Conditional scatter plot - unique values

Figure 8.16: Conditional scatter plot - unique values

An alternative as well as generalization of the consideration of spatial heterogeneity by means of the Averages Chart (see Section 7.5.1) is the application of a Conditional Box Plot with a conditioning variable that corresponds to spatial subsets of the data. In Figure 8.17, this is illustrated for pheal_20 (percent population that lacks access to health care), using the Region classification as the conditioning variable along the horizontal axis. In the graph, Valles Centrales (8) shows a median value that is higher than the other regions, with Canada (1) having the best median health outcome (lowest value for lack of access). While the conditional box plot is not an alternative to a formal difference in means (or medians) test, it provides a visual overview of the extent to which heterogeneity may be present.

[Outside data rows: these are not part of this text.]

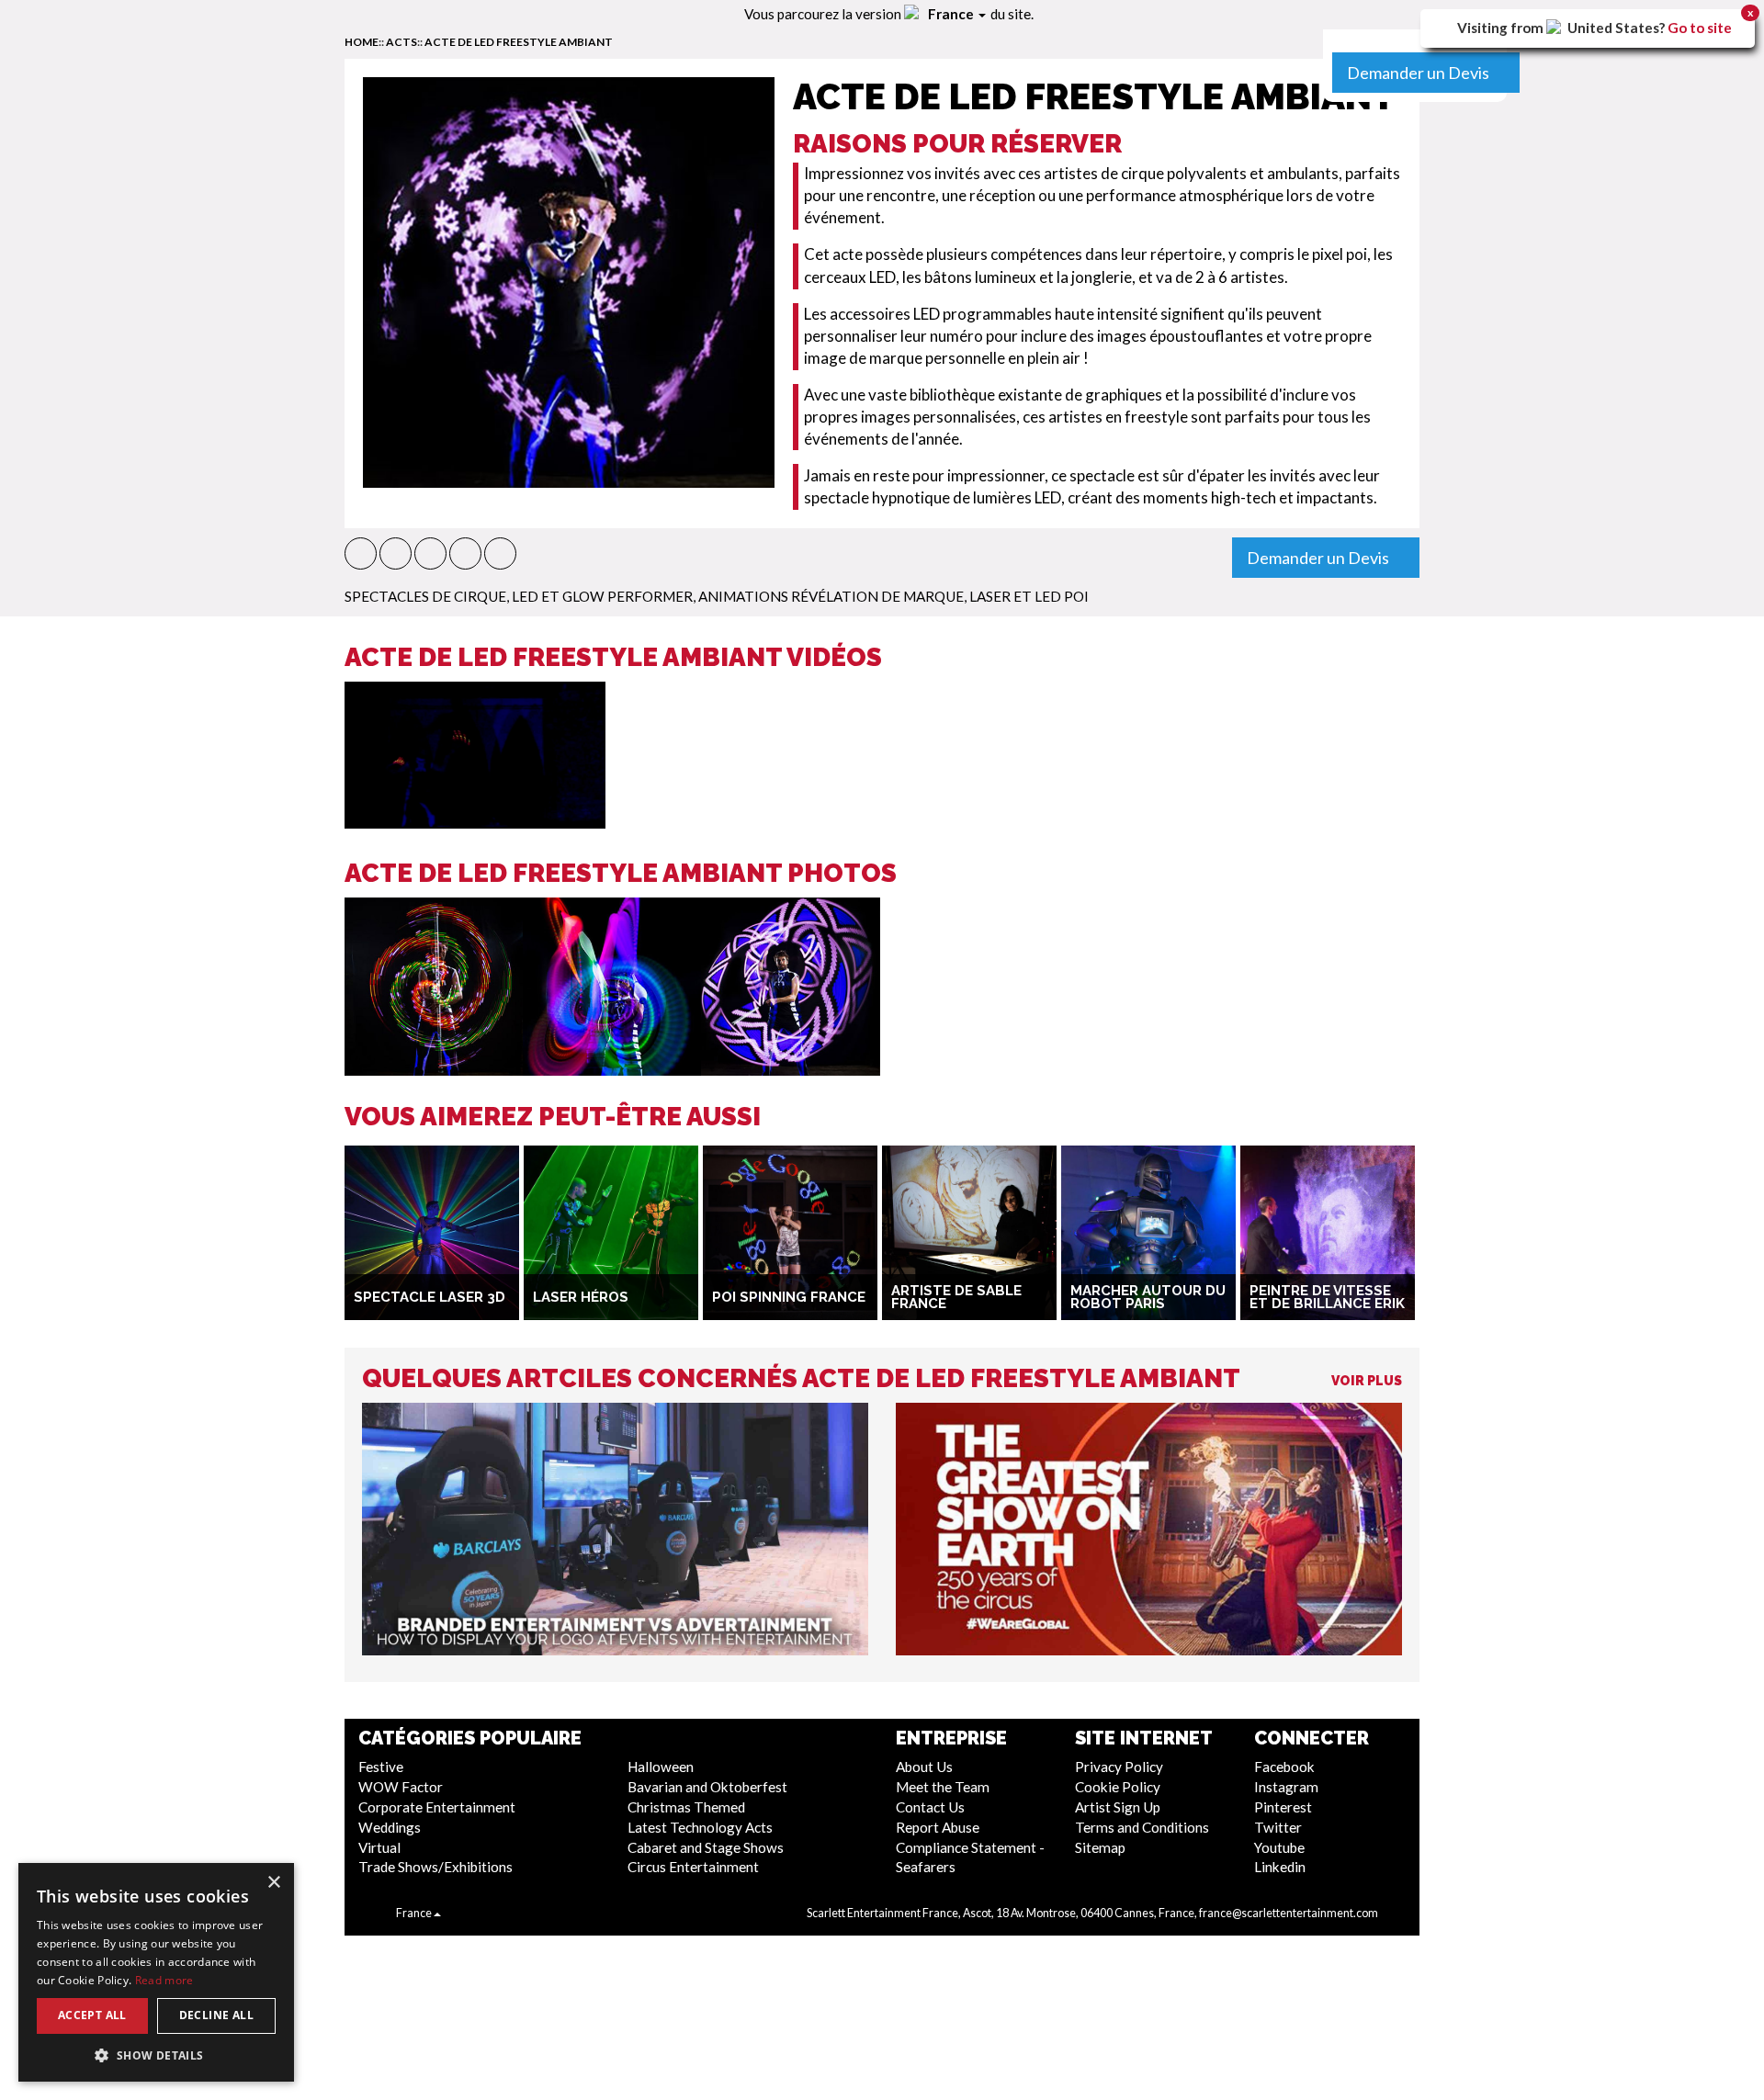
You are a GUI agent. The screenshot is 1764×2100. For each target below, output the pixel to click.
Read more (164, 1980)
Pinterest (1283, 1807)
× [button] (273, 1883)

Conditional box plot - lack of health access by region

Figure 8.17: Conditional box plot - lack of health access by region

8.4.3 Conditional Maps

A final example is the conditional map or micromap matrix shown in Figure 8.18. Four box maps are included for ppov_20, conditioned by peduc_20 on the horizontal axis and pheal_20 on the vertical axis. The graph is obtained after changing the bin breaks to two quantiles, i.e., below and above the median for each of the conditioning variable.

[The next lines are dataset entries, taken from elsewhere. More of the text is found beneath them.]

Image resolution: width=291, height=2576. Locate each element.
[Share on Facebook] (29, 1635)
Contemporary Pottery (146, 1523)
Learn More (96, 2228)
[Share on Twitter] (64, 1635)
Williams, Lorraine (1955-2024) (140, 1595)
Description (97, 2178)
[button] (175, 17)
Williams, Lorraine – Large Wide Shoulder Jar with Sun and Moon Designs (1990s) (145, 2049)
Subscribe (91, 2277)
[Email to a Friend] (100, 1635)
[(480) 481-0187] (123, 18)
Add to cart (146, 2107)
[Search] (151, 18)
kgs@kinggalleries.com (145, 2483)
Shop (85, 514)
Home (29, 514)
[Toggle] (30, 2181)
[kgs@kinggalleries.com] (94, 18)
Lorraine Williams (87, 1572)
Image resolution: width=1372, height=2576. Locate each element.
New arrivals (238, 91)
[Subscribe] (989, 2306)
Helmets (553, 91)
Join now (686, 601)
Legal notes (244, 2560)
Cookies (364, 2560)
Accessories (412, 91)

As before, the interest lies in the extent to which the maps represent similar spatial patterns in each of the subcategories. The maps suggest an interaction with peduc, where more of the brown values (more poverty) are found for above median values for lack of education, and more blue values (less poverty) in the lower median (better education). A potential interaction with health access is less pronounced.

Conditional box map - 2 by 2

Figure 8.18: Conditional box map - 2 by 2

As in any EDA exercise, considerable experimentation may be needed before any meaningful patterns are found for the right categories of conditioning variables. Of course, this runs the danger than one ends up finding what one wants to find, an issue which revisited in Chapter 21.